Le caractère raisonnable de la décision
[14]
Le demandeur soutient, à bon droit selon moi, que dans la mesure où le ministre doit interpréter la Loi sur la citoyenneté, son interprétation est susceptible de contrôle selon la norme de la décision raisonnable. Le caractère raisonnable a trait à la justification de la décision, à la transparence et à l’intelligibilité du processus décisionnel, ainsi qu’à l’appartenance de la décision aux issues possibles acceptables pouvant se justifier au regard des faits et du droit : Dunsmuir c Nouveau‑Brunswick, 2008 CSC 9, au paragraphe 47. Lorsque les intérêts de la personne en cause sont grands, la rigueur avec laquelle la Cour applique la norme de la décision raisonnable peut être accrue : Vavilov c Canada (Citoyenneté et Immigration), 2017 CAF 132, au paragraphe 36.
VI.
Analyse
[15]
Dans son mémoire des faits et du droit, le demandeur a présenté des arguments pour tous les volets du critère relatif à l’octroi du mandamus. Cependant, puisque la seule question en litige consiste à savoir s’il existe une obligation légale d’agir à caractère public qui incombe au ministre, et qu’il s’agit de la seule question ayant été débattue à l’audience je n’examinerai que ce volet du critère.
[16]
En ce qui concerne l’obligation légale d’agir à caractère public, le demandeur soutient que l’emploi de l’indicatif présent (« attribue »

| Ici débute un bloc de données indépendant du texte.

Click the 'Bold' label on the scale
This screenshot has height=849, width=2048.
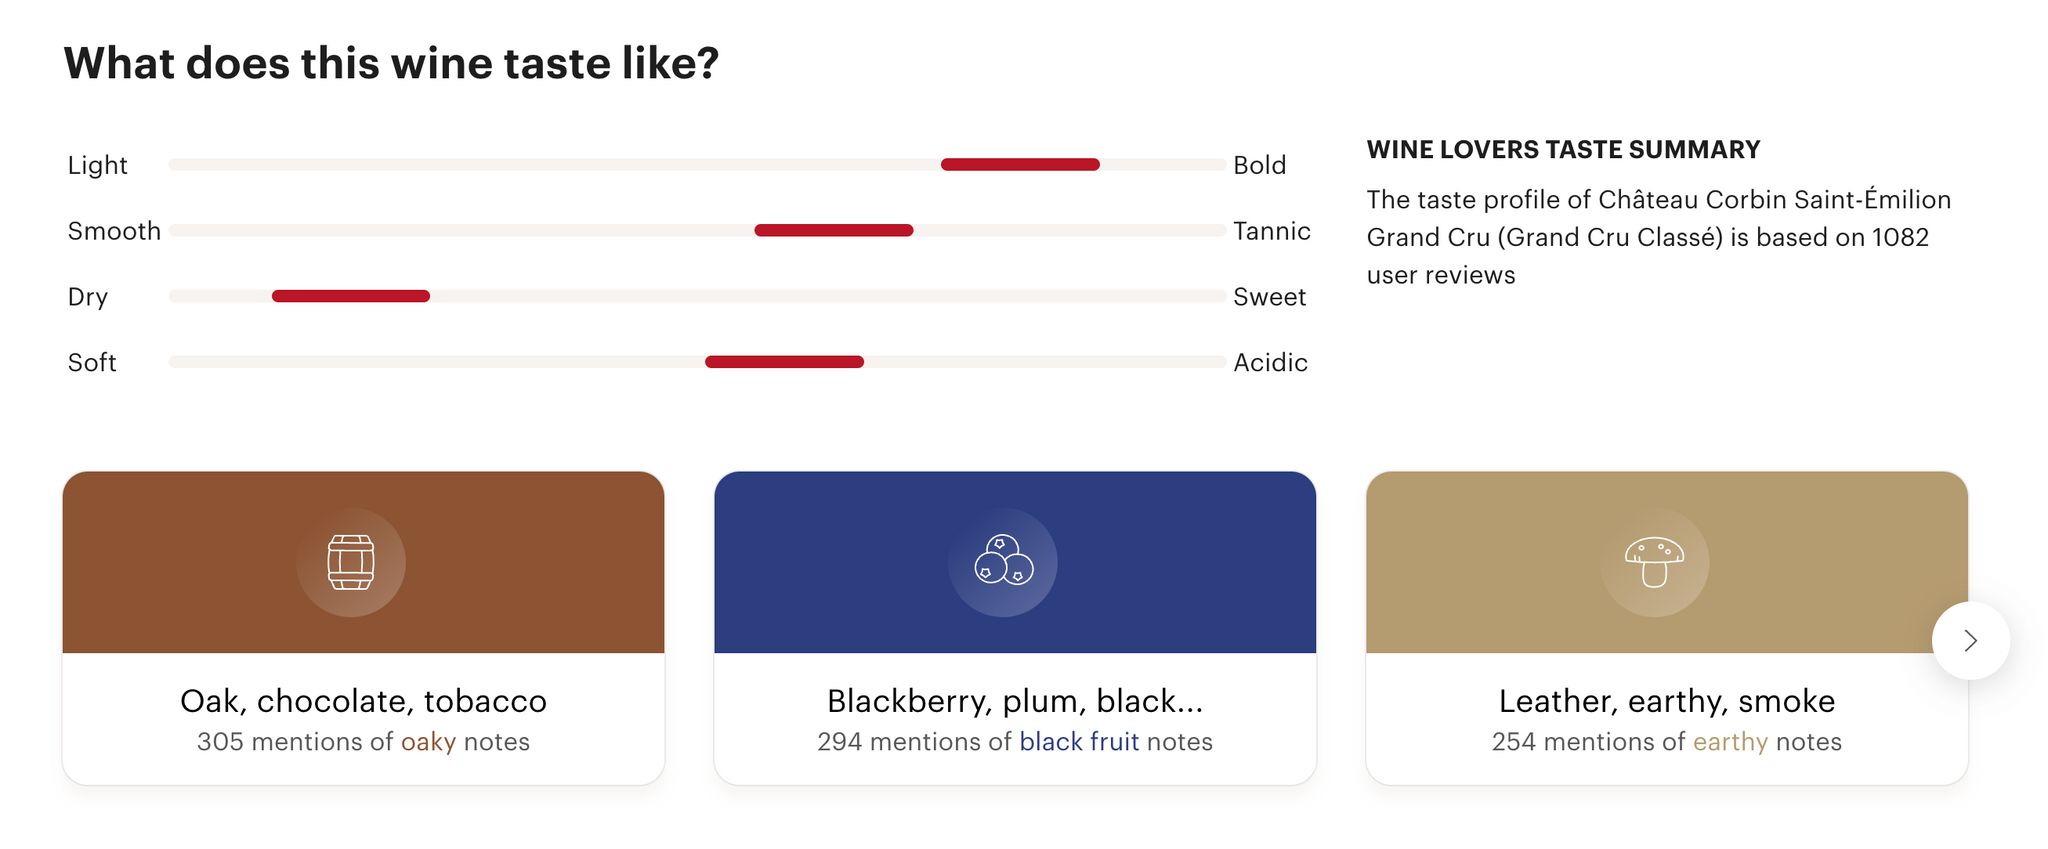click(1259, 165)
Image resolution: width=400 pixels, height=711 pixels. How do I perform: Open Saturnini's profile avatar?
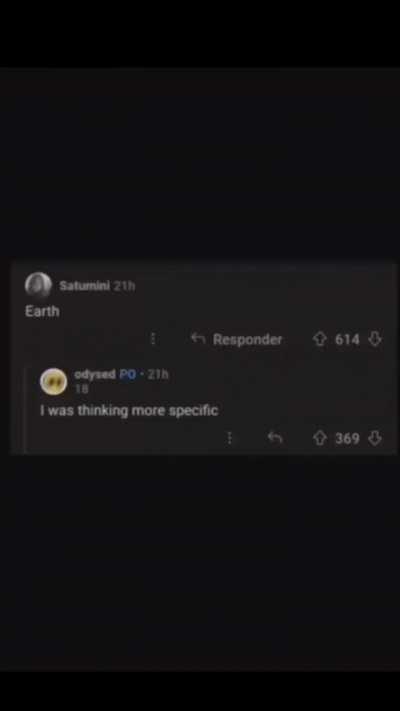tap(39, 285)
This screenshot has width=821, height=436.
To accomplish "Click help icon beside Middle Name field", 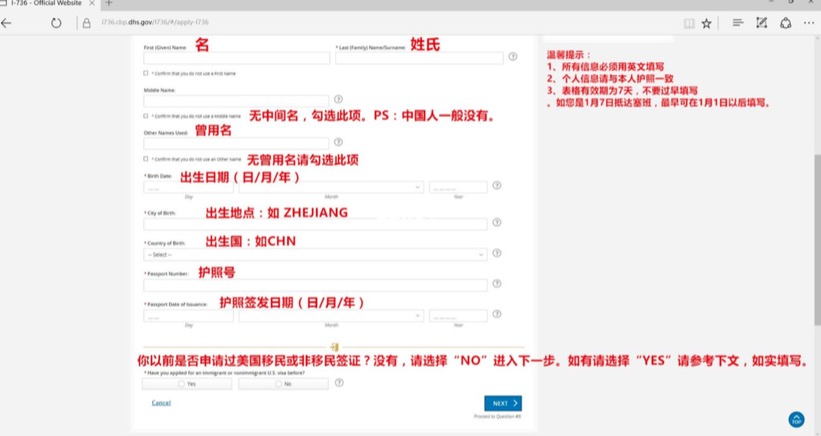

) au paragraphe 5(2) de la Loi sur la citoyenneté impose au ministre l’obligation impérative d’attribuer la citoyenneté à l’enfant mineur : Loi d’interprétation, LRC 1985, c I‑21, article 11. Étant donné que le demandeur répond à toutes les conditions, le ministre doit lui attribuer la citoyenneté.
[17]
Le défendeur soutient au contraire qu’il n’existe aucune obligation d’agir à caractère public incombant au ministre, puisque le traitement de la demande de citoyenneté en cause a été valablement suspendu en vertu de l’article 13.1 de la Loi, en raison de l’enquête en cours sur la révocation de la citoyenneté visant le père du demandeur. Le demandeur ne conteste pas qu’une suspension valide empêcherait le prononcé d’une ordonnance de mandamus; il soutient plutôt que la suspension en l’espèce est ultra vires et constitue un abus de procédure.
[18]
Le demandeur soutient que la suspension est ultra vires du fait que l’article 13.1 trouve application dans trois cas, dont aucun ne le concerne. Nul ne prétend que les articles 20 ou 22 s’appliquent au demandeur. Par ailleurs, aucune enquête n’est en cours pour décider s’il devrait faire l’objet d’une procédure d’interdiction de territoire ou d’une mesure de renvoi. Le demandeur n’a pas été inclus dans la demande de citoyenneté présentée par son père et il ne lui sera pas reproché d’avoir indirectement fait quelque fausse déclaration que ce soit en ce qui a trait aux allégations de fausses déclarations alléguées contre son père. Par conséquent, une conclusion selon laquelle son père a fait de fausses déclarations n’entraînera pas la tenue d’une enquête visant à déterminer si le demandeur est interdit de territoire.
[19]
Ainsi, le demandeur soutient qu’il est possible d’établir une distinction entre la présente affaire et la décision Chen c Canada (Citoyenneté et Immigration), 2017 CF 1171, au paragraphe 41, où la Cour a conclu qu’il était raisonnable de suspendre le traitement d’une demande de citoyenneté en vertu de l’article 13.1 durant le cours d’une enquête concernant de fausses déclarations faites par un parent du demandeur.
[20]
Le demandeur fait valoir qu’aucune enquête n’est nécessaire pour décider s’il satisfait aux exigences de citoyenneté. Il prétend que, selon une interprétation grammaticale et ordinaire, les termes « remplit […] les conditions »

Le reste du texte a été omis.